Published on April 13, 2018 by Bellona Europa
Cement production accounts for around 5% of global CO2 emissionsCredit: Thinkstock
Tackling climate change does not only involve drastically reducing greenhouse gas (GHG) emissions from the energy supply sector or accelerating electro-mobility. Obligation for reductions of CO2emissions also lies in various energy- and CO2 intensive industrial processes such as cement, steel and chemicals.
水泥產量約佔全球二氧化碳排放量的5% 信用:Thinkstock
應對氣候變化不僅涉及大幅減少能源供應部門的溫室氣體(GHG)排放或加速電動遷移。 減少二氧化碳排放的義務還在於各種能源和二氧化碳密集型工業過程,如水泥,鋼鐵和化學品。

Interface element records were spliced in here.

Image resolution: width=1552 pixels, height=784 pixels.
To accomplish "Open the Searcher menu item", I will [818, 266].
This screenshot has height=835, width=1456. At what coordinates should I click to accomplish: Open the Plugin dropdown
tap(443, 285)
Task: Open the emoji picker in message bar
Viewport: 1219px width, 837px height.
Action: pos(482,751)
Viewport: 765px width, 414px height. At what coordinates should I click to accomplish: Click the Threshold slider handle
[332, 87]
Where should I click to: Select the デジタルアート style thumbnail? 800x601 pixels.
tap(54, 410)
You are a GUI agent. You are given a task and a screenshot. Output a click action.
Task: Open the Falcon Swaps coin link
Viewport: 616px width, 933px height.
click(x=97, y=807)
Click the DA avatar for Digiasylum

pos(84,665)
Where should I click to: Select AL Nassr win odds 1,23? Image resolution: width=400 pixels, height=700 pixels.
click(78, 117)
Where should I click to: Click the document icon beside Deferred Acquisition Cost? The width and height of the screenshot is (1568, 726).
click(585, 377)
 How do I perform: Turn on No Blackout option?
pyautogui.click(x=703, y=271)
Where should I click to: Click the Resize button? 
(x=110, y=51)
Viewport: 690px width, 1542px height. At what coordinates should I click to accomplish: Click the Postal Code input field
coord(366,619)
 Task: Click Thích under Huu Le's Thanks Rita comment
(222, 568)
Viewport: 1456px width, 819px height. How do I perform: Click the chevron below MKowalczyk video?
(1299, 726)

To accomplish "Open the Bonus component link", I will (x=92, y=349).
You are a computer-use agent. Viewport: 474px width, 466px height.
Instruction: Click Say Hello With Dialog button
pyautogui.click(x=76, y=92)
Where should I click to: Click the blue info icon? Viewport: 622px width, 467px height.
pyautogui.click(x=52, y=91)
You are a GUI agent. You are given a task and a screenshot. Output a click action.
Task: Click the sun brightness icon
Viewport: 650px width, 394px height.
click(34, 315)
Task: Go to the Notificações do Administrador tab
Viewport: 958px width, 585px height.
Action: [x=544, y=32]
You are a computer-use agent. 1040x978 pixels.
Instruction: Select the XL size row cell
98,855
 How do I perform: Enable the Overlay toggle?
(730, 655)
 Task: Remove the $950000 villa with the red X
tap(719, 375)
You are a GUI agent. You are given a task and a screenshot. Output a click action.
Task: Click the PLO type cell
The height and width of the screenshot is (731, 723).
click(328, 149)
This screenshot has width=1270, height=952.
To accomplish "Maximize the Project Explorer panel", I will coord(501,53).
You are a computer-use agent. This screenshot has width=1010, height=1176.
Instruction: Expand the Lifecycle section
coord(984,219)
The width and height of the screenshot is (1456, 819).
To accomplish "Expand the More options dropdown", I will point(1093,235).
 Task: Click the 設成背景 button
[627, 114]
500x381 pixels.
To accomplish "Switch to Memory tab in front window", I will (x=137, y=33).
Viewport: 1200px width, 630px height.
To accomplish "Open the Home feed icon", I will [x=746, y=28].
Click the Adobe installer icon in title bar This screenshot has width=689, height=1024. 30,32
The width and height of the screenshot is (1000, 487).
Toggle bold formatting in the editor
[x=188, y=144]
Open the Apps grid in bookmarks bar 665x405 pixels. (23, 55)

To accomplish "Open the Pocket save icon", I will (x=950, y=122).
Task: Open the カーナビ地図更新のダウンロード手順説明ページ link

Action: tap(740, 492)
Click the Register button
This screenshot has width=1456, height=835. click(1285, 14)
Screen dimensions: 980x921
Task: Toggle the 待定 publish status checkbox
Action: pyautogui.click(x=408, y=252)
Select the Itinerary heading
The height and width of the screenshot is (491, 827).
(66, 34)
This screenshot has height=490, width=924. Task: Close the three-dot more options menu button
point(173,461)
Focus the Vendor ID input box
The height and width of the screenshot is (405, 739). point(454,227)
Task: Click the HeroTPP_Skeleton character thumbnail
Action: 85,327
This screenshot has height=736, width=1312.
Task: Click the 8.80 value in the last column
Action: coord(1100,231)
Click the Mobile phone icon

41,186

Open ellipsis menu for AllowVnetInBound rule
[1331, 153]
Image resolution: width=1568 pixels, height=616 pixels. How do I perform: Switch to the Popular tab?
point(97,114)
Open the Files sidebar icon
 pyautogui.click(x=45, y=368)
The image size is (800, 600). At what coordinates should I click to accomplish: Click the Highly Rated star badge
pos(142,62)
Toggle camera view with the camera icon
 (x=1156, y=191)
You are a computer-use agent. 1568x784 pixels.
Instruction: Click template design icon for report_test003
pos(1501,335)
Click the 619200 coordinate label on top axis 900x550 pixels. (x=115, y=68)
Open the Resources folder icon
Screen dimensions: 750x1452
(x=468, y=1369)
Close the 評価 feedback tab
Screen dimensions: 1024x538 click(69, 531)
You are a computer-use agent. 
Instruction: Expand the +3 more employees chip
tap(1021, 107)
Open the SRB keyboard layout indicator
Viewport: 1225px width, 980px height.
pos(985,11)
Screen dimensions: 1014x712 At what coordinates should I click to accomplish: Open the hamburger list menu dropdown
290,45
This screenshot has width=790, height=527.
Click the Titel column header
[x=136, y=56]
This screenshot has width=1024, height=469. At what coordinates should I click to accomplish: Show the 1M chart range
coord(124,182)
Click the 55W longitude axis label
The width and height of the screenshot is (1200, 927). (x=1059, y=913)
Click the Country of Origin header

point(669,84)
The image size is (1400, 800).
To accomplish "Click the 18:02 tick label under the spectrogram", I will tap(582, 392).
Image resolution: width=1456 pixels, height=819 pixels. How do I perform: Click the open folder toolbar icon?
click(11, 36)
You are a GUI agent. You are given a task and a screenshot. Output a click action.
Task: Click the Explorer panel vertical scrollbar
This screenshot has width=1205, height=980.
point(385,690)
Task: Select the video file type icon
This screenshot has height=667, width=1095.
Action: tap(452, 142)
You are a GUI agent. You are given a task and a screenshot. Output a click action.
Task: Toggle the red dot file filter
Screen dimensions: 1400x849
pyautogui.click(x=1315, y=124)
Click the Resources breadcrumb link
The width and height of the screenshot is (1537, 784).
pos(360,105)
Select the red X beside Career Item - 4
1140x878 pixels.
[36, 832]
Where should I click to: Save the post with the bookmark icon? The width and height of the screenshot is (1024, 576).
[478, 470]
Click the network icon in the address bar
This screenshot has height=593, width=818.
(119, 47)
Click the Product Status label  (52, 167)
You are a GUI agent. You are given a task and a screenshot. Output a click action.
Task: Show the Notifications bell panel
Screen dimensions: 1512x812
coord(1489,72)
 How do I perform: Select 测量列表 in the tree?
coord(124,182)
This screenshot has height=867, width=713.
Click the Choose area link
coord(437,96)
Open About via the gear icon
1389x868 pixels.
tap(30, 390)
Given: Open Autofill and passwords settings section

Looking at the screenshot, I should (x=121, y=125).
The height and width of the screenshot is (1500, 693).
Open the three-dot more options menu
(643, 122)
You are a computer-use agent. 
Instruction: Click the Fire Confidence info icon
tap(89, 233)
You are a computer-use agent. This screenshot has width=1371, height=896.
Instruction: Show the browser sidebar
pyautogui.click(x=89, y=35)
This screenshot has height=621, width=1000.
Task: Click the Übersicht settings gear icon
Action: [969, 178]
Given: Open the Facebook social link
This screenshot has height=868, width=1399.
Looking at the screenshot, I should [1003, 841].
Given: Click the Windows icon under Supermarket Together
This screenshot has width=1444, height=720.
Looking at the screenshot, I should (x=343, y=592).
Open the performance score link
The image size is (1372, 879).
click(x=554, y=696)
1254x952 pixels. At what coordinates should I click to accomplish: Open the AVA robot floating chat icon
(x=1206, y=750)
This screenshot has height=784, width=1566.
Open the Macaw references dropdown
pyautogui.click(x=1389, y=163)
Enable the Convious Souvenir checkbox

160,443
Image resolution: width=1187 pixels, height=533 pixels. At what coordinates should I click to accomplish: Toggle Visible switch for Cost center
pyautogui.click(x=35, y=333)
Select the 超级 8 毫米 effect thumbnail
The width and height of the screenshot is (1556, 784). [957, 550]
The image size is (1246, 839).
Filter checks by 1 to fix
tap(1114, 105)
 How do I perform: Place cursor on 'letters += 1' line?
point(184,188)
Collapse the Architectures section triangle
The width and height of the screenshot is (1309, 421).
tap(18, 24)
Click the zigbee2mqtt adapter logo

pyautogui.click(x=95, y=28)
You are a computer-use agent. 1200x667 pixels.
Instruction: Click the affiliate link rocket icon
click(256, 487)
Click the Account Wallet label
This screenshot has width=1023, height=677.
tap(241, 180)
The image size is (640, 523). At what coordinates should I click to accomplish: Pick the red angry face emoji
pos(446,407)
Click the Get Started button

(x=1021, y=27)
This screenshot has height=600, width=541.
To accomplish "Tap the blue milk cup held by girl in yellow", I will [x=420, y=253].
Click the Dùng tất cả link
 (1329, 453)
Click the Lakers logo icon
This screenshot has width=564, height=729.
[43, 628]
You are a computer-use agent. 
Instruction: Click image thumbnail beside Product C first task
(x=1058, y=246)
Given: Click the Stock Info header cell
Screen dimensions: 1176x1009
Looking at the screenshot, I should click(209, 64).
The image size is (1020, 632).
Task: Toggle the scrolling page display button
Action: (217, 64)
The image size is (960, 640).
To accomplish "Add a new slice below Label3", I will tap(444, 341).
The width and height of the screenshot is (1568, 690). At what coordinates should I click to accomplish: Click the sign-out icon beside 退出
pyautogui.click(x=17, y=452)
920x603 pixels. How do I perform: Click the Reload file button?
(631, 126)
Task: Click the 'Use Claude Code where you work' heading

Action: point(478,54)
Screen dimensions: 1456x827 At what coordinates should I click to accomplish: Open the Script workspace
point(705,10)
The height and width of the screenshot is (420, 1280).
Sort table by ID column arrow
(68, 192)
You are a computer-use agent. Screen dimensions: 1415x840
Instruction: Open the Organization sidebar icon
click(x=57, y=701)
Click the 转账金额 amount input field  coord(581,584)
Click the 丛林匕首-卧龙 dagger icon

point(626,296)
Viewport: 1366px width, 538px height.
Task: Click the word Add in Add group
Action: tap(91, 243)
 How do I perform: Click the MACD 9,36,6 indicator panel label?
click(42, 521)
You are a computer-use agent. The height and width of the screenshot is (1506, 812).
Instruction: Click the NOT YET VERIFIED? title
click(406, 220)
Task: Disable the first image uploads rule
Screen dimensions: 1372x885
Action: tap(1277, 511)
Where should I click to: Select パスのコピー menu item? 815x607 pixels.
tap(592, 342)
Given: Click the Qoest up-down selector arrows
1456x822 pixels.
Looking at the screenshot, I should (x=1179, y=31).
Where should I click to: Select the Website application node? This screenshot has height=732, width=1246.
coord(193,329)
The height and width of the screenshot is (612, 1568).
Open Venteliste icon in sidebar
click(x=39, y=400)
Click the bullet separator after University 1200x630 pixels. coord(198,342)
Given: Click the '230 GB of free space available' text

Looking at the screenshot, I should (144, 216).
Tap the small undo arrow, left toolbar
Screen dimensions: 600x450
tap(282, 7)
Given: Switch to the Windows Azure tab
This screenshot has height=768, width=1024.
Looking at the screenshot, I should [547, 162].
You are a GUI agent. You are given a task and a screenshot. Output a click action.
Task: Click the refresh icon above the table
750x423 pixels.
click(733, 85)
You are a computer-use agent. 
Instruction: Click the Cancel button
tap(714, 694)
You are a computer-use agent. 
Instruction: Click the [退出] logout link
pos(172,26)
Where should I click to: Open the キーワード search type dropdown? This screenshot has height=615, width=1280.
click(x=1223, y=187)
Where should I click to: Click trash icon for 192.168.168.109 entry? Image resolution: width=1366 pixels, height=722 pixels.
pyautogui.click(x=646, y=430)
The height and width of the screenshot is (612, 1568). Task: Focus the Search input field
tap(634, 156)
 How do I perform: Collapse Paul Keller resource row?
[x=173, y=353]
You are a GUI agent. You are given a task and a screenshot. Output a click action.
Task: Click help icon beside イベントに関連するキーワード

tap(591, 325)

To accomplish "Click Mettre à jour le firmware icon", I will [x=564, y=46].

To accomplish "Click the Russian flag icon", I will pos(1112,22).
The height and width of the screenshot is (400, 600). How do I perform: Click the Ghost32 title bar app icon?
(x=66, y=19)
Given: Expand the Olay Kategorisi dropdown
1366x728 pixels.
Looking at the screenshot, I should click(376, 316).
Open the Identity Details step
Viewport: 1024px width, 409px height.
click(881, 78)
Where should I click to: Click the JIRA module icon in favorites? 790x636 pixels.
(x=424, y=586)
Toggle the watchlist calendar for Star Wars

Recent studies looking at cement production, which accounts for around 5% of global CO2 emissions (ECA, 2018), show that costs associated with deep reductions in CO2 emissions from the sector will not significantly impact the final cost of buildings or renovation. One such study has shown that production costs for a residential building only increased by 1% when using zero carbon cement. The story is similar in the steel industry.
最近的研究表明,佔全球二氧化碳排放量約5%的水泥生產(ECA,2018年)顯示,與該行業二氧化碳排放量大幅減少相關的成本不會顯著影響建築物或翻新的最終成本。 其中一項研究表明,使用零碳水泥時,住宅建築的生產成本僅增加1%。這個故事在鋼鐵行業類似。
最近的研究表明,佔全球二氧化碳排放量約5%的水泥生產(ECA,2018年)顯示,與該行業二氧化碳排放量大幅減少相關的成本不會顯著影響建築物或翻新的最終成本。 其中一項研究表明,使用零碳水泥時,住宅建築的生產成本僅增加1%。這個故事在鋼鐵行業類似。
Cement is the primary component of concrete, a substance used virtually all around the globe in construction and civil engineering projects we use every day. In this respect, cement and cement production are linked closely to the global economy. Cement production is emission intensive with CO2 released not only from fuel use but from the chemical production process. These are known as process emissions and make up 60% of the sectors climate impact. Today, production of one tonne of cement will result in nearly one tonne of CO2 emitted.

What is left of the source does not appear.